L’Église et le sport : ensemble sur le terrain
Il y a 10 ans exactement, en juin 2004, saint Jean-Paul II, « l’athlète de Dieu », créa au sein du Conseil Pontifical pour les laïcs une section Église et Sport. Preuve de l’importance accordée par l’Église à cette discipline d’éducation du corps, porteuse de valeurs, instrument de réconciliation dans le monde et le langage universel.
En parlant de sport ou, mieux encore, en en faisant, il nous vient immédiatement à l’esprit toute une série de valeurs que l’on peut estimer comme étant intrinsèques à cette discipline : l’énergie, le plaisir, l’effort, le courage, l’endurance, la décision, la maîtrise de soi, le respect d’autrui, la fraternité, le fair-play, la loyauté. Pie XII aurait volontiers ajouté : « Le sport développe le caractère, fait un homme courageux, un perdant généreux, un victorieux gracieux, il raffine les sens, permet la pénétration intellectuelle, une volonté d’acier à l’endurance ». Et le pape François, le mois dernier, en recevant une équipe de footballeurs, a insisté sur la « grande valeur éducative » du sport, aussi bien pour la croissance personnelle, « dans l’harmonie du corps et de l’esprit » que pour une croissance sociale, « dans la solidarité, la loyauté, le respect ».

CONSIGNE: D'après l'extrait sur l'Église et le sport, quand saint Jean-Paul II a-t-il créé la section Église et Sport au sein du Conseil Pontifical pour les laïcs ? Ce matériel n'est pas nécessaire pour répondre.

DONNÉES ENREGISTRÉES:
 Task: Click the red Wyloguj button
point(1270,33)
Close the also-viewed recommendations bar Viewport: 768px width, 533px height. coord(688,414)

RÉPONSE: En juin 2004.